_Directions_. Give back the data below word for word. Any image in it should be left out.
★ ★ ★ ★
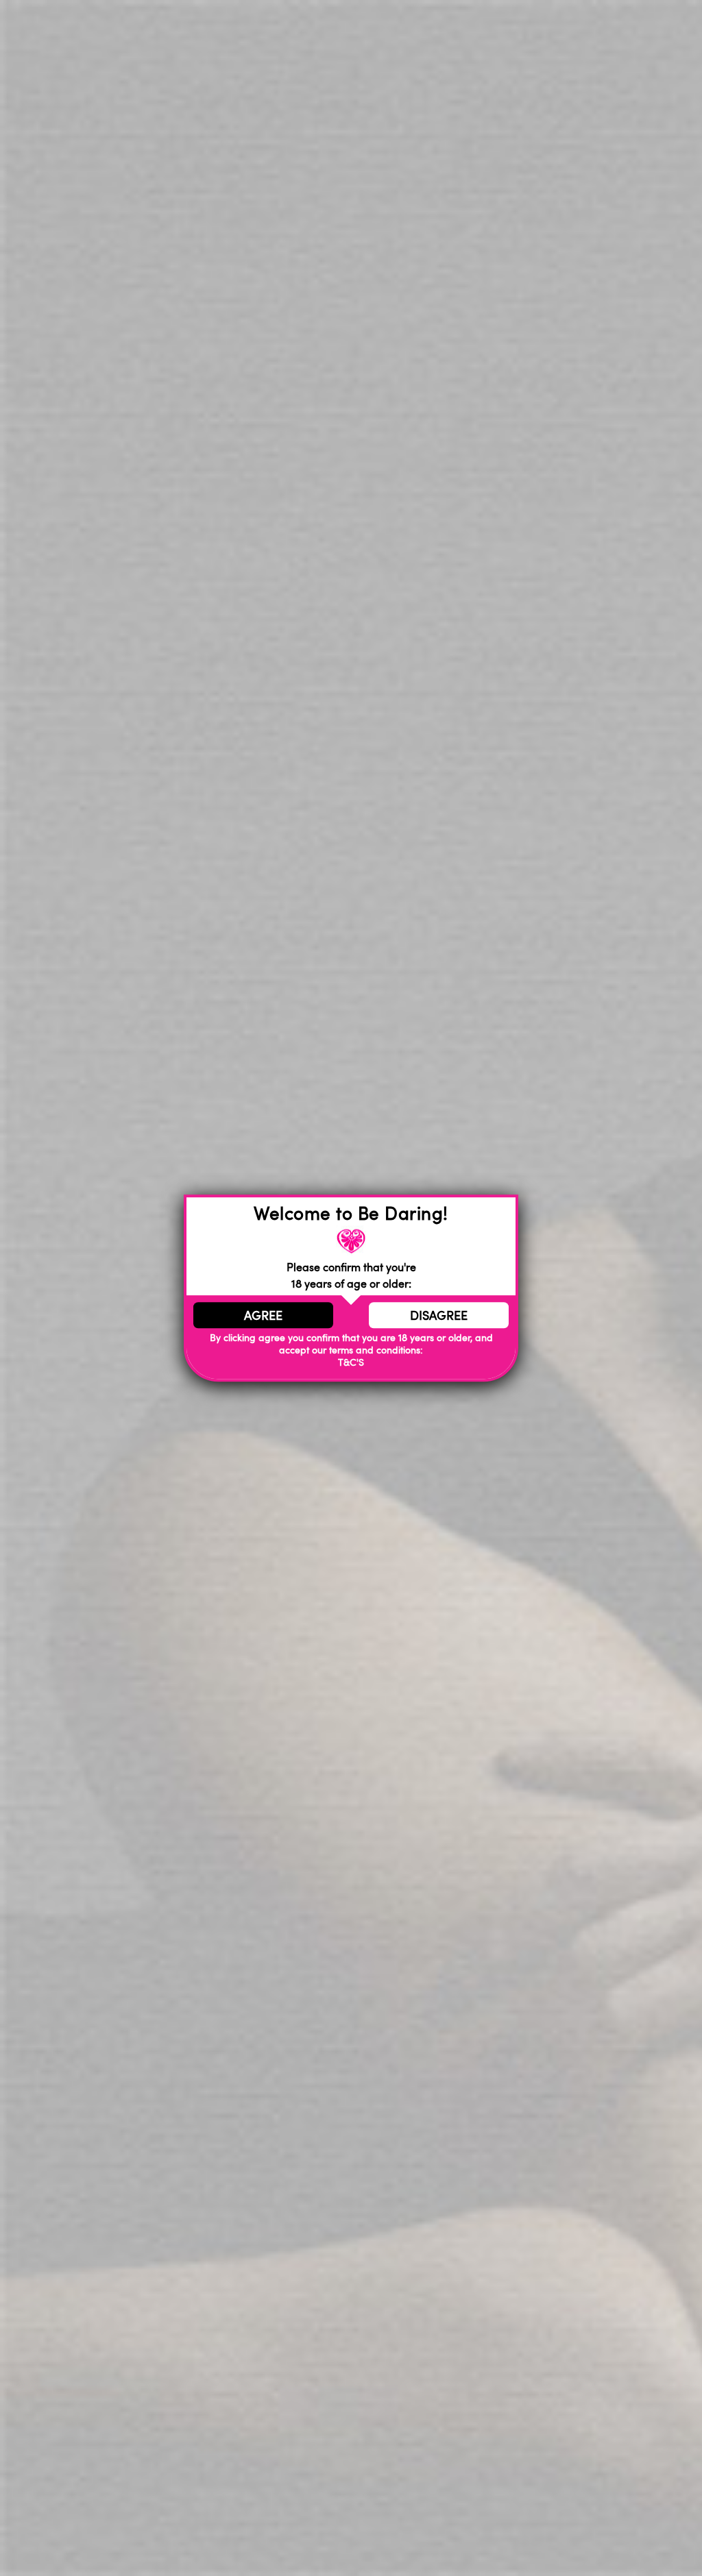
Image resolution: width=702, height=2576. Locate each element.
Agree (263, 1315)
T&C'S (351, 1362)
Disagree (439, 1315)
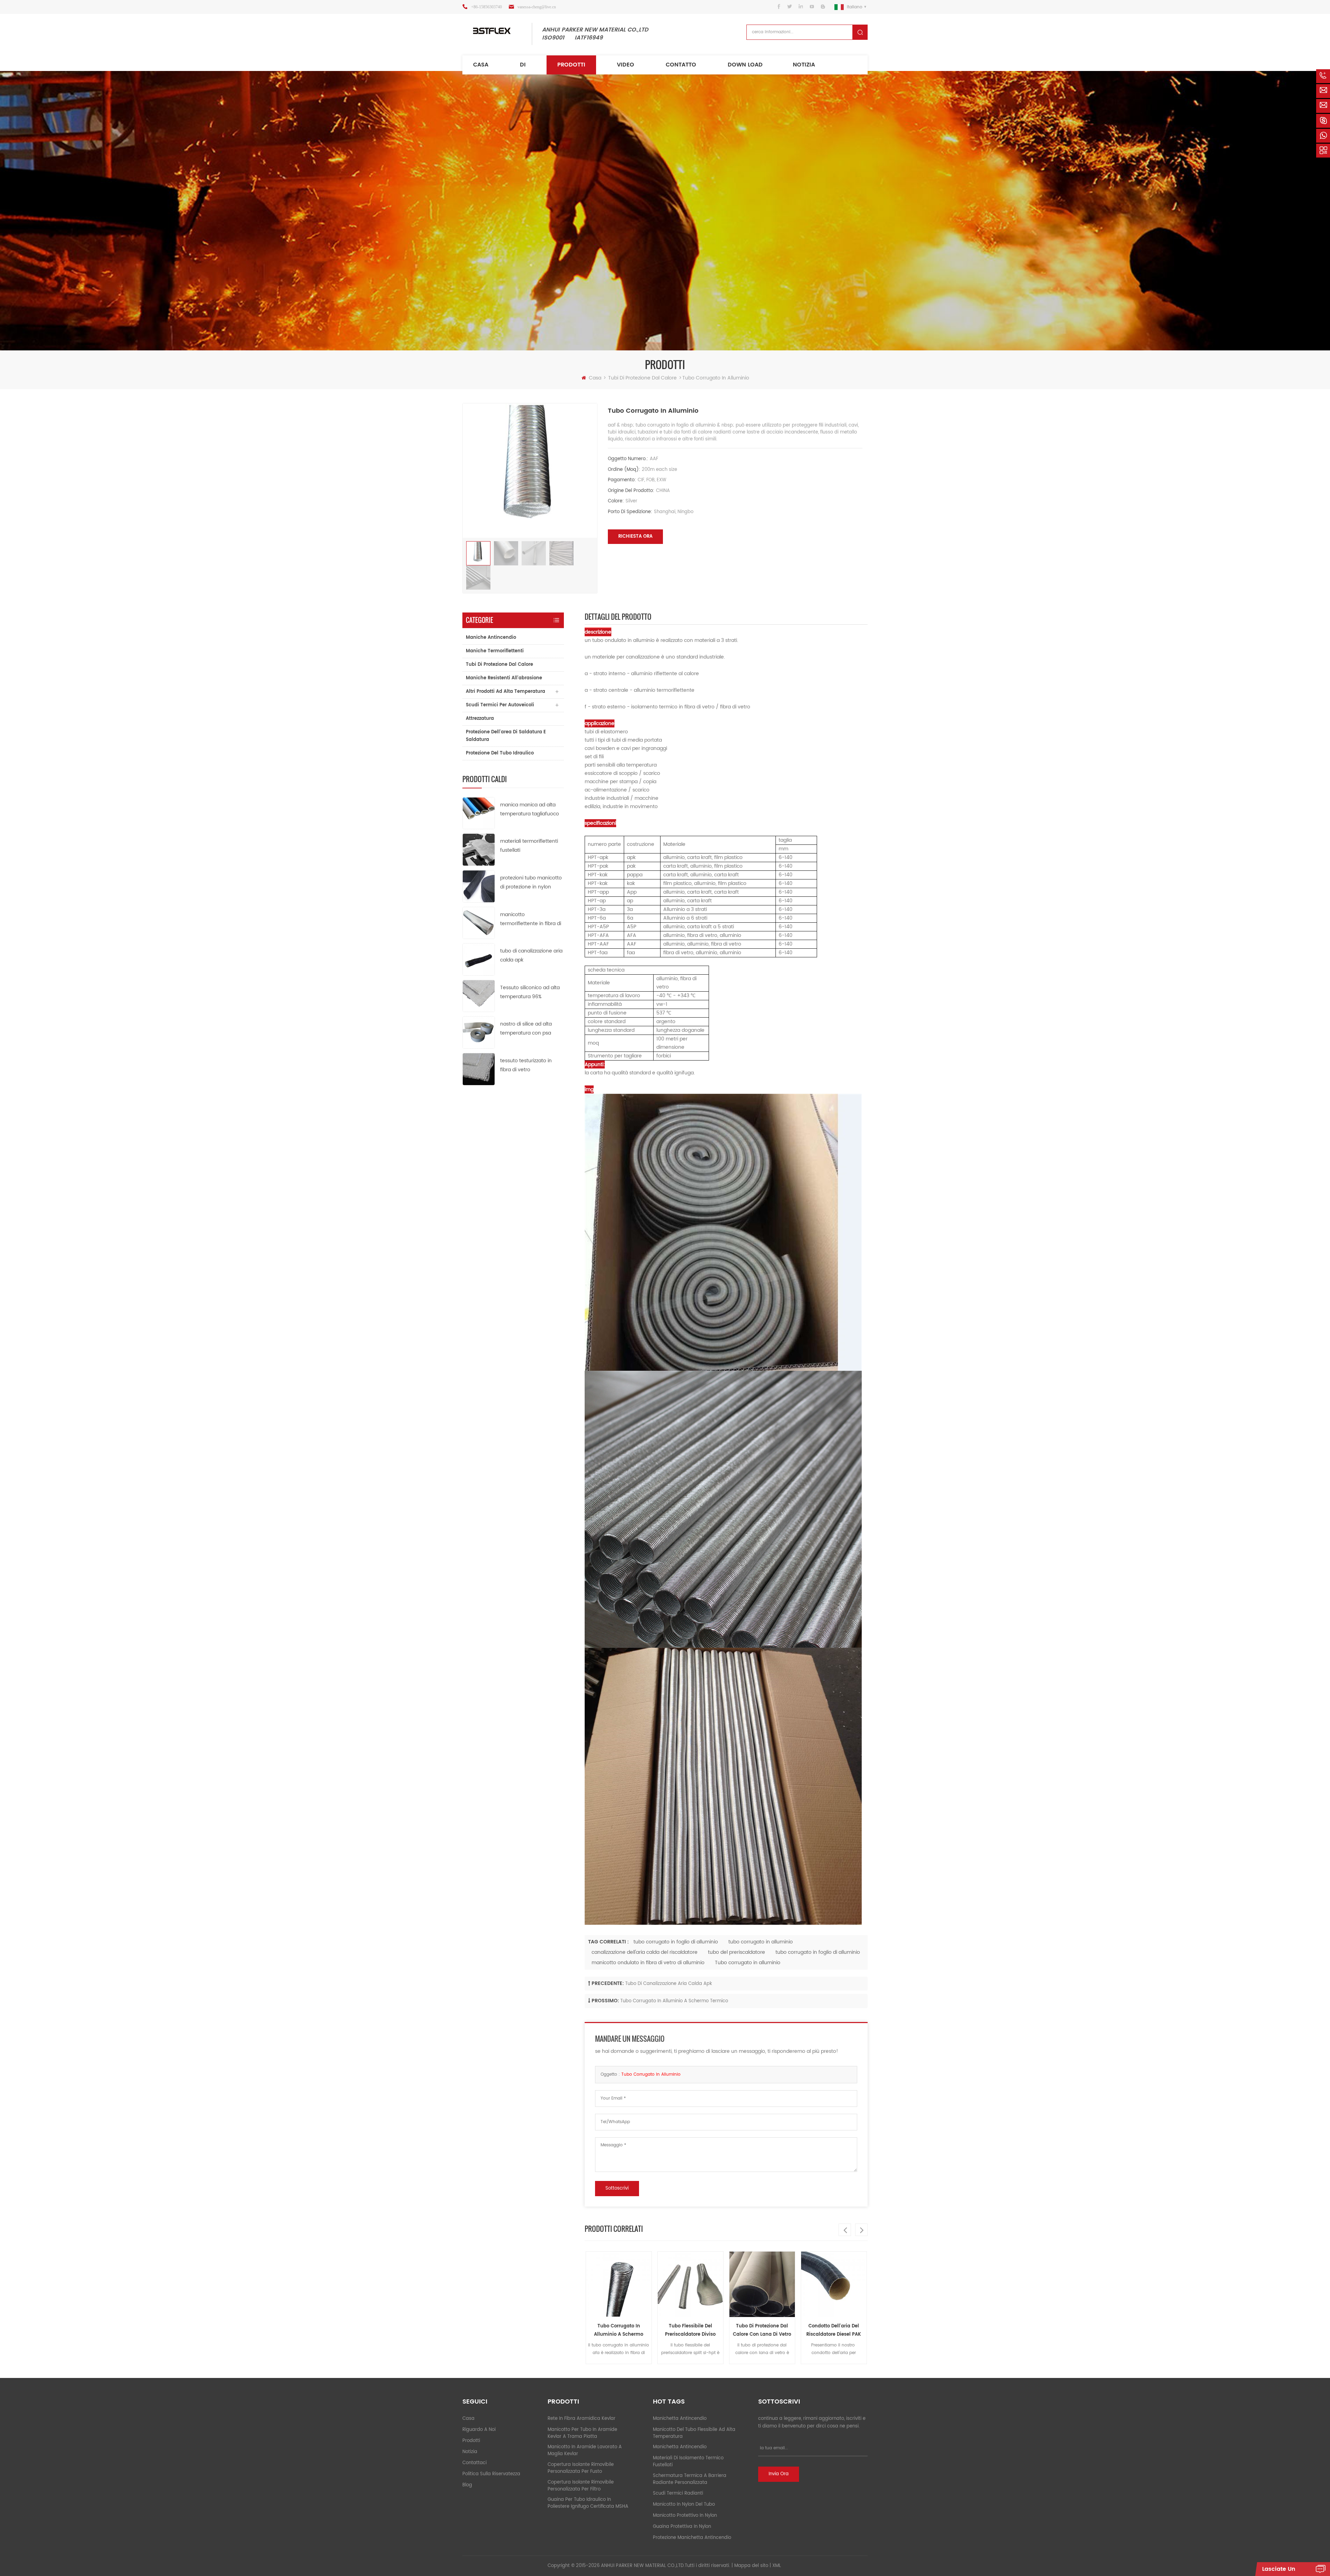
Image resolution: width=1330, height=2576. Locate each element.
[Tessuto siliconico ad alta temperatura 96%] (479, 996)
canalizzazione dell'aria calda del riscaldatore (645, 1952)
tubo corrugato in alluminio (760, 1942)
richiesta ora (635, 536)
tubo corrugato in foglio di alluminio (675, 1942)
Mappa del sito (751, 2565)
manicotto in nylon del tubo (684, 2504)
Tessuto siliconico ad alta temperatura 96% (530, 992)
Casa (480, 64)
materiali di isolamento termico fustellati (688, 2461)
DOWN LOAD (745, 64)
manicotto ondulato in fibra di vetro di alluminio (648, 1963)
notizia (804, 64)
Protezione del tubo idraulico (500, 753)
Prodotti (571, 64)
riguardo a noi (479, 2429)
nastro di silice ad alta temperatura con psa (526, 1028)
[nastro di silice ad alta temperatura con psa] (479, 1032)
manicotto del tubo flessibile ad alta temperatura (694, 2433)
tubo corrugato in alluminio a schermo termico (674, 2001)
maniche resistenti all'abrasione (504, 678)
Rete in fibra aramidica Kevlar (581, 2418)
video (625, 64)
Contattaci (474, 2463)
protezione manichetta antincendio (692, 2537)
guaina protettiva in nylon (682, 2526)
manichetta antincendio (680, 2418)
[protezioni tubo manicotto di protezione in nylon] (479, 886)
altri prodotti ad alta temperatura (505, 691)
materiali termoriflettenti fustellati (529, 845)
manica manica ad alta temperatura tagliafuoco (529, 809)
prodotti (471, 2440)
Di (523, 64)
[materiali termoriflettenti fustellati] (479, 849)
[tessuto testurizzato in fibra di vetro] (479, 1069)
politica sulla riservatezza (491, 2474)
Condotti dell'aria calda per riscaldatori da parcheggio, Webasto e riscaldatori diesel (834, 2331)
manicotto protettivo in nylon (685, 2515)
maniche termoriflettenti (495, 651)
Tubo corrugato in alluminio (747, 1963)
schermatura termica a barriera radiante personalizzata (689, 2479)
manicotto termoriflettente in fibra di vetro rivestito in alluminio (530, 919)
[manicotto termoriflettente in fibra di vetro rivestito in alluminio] (479, 923)
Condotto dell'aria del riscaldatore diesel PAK (690, 2330)
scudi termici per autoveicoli (500, 705)
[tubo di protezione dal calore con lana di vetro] (618, 2284)
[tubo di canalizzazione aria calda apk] (479, 959)
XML (776, 2565)
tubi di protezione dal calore (642, 378)
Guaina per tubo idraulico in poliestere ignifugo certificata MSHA (588, 2503)
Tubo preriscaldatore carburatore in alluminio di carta (762, 2331)
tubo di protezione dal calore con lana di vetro (618, 2330)
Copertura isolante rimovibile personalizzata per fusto (581, 2468)
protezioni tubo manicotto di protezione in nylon (531, 882)
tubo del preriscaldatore (736, 1952)
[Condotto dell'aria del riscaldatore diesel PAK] (690, 2284)
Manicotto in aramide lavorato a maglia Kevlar (585, 2450)
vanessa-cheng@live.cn (536, 7)
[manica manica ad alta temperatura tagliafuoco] (479, 813)
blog (467, 2485)
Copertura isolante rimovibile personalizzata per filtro (581, 2486)
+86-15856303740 (486, 7)
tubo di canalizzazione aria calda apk (531, 955)
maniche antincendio (491, 637)
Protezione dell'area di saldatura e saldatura (506, 735)
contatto (681, 64)
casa (468, 2418)
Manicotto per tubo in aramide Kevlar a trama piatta (582, 2433)
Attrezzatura (480, 718)
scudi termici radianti (678, 2493)
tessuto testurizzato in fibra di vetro (526, 1065)
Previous (845, 2230)
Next (861, 2230)
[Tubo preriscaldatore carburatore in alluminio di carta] (762, 2284)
★ ★ ★ ★
_Exercise result_.
Image resolution: width=702, height=2576. Locate each element.
Agree (263, 1315)
T&C'S (351, 1362)
Disagree (439, 1315)
Image resolution: width=1330, height=2576. Locate each element.
[Tessuto siliconico ad alta temperatura 96%] (479, 996)
canalizzazione dell'aria calda del riscaldatore (645, 1952)
tubo corrugato in alluminio (760, 1942)
richiesta ora (635, 536)
tubo corrugato in foglio di alluminio (675, 1942)
Mappa del sito (751, 2565)
manicotto in nylon del tubo (684, 2504)
Tessuto siliconico ad alta temperatura 96% (530, 992)
Casa (480, 64)
materiali di isolamento termico fustellati (688, 2461)
DOWN LOAD (745, 64)
manicotto ondulato in fibra di vetro di alluminio (648, 1963)
notizia (804, 64)
Protezione del tubo idraulico (500, 753)
Prodotti (571, 64)
riguardo a noi (479, 2429)
nastro di silice ad alta temperatura con psa (526, 1028)
[nastro di silice ad alta temperatura con psa] (479, 1032)
manicotto del tubo flessibile ad alta temperatura (694, 2433)
tubo corrugato in alluminio a schermo termico (674, 2001)
maniche resistenti all'abrasione (504, 678)
Rete in fibra aramidica Kevlar (581, 2418)
video (625, 64)
Contattaci (474, 2463)
protezione manichetta antincendio (692, 2537)
guaina protettiva in nylon (682, 2526)
manichetta antincendio (680, 2418)
[protezioni tubo manicotto di protezione in nylon] (479, 886)
altri prodotti ad alta temperatura (505, 691)
materiali termoriflettenti fustellati (529, 845)
manica manica ad alta temperatura tagliafuoco (529, 809)
prodotti (471, 2440)
Di (523, 64)
[materiali termoriflettenti fustellati] (479, 849)
[tessuto testurizzato in fibra di vetro] (479, 1069)
politica sulla riservatezza (491, 2474)
Condotti dell'aria calda per riscaldatori da parcheggio, Webasto e riscaldatori diesel (834, 2331)
manicotto protettivo in nylon (685, 2515)
maniche termoriflettenti (495, 651)
Tubo corrugato in alluminio (747, 1963)
schermatura termica a barriera radiante personalizzata (689, 2479)
manicotto termoriflettente in fibra di vetro rivestito in alluminio (530, 919)
[manicotto termoriflettente in fibra di vetro rivestito in alluminio] (479, 923)
Condotto dell'aria del riscaldatore diesel PAK (690, 2330)
scudi termici per autoveicoli (500, 705)
[tubo di protezione dal calore con lana di vetro] (618, 2284)
[tubo di canalizzazione aria calda apk] (479, 959)
XML (776, 2565)
tubi di protezione dal calore (642, 378)
Guaina per tubo idraulico in poliestere ignifugo certificata MSHA (588, 2503)
Tubo preriscaldatore carburatore in alluminio di carta (762, 2331)
tubo di protezione dal calore con lana di vetro (618, 2330)
Copertura isolante rimovibile personalizzata per fusto (581, 2468)
protezioni tubo manicotto di protezione in nylon (531, 882)
tubo del preriscaldatore (736, 1952)
[Condotto dell'aria del riscaldatore diesel PAK] (690, 2284)
Manicotto in aramide lavorato a maglia Kevlar (585, 2450)
vanessa-cheng@live.cn (536, 7)
[manica manica ad alta temperatura tagliafuoco] (479, 813)
blog (467, 2485)
Copertura isolante rimovibile personalizzata per filtro (581, 2486)
+86-15856303740 (486, 7)
tubo di canalizzazione aria calda apk (531, 955)
maniche antincendio (491, 637)
Protezione dell'area di saldatura e saldatura (506, 735)
contatto (681, 64)
casa (468, 2418)
Manicotto per tubo in aramide Kevlar a trama piatta (582, 2433)
Attrezzatura (480, 718)
scudi termici radianti (678, 2493)
tessuto testurizzato in fibra di vetro (526, 1065)
Previous (845, 2230)
Next (861, 2230)
[Tubo preriscaldatore carburatore in alluminio di carta] (762, 2284)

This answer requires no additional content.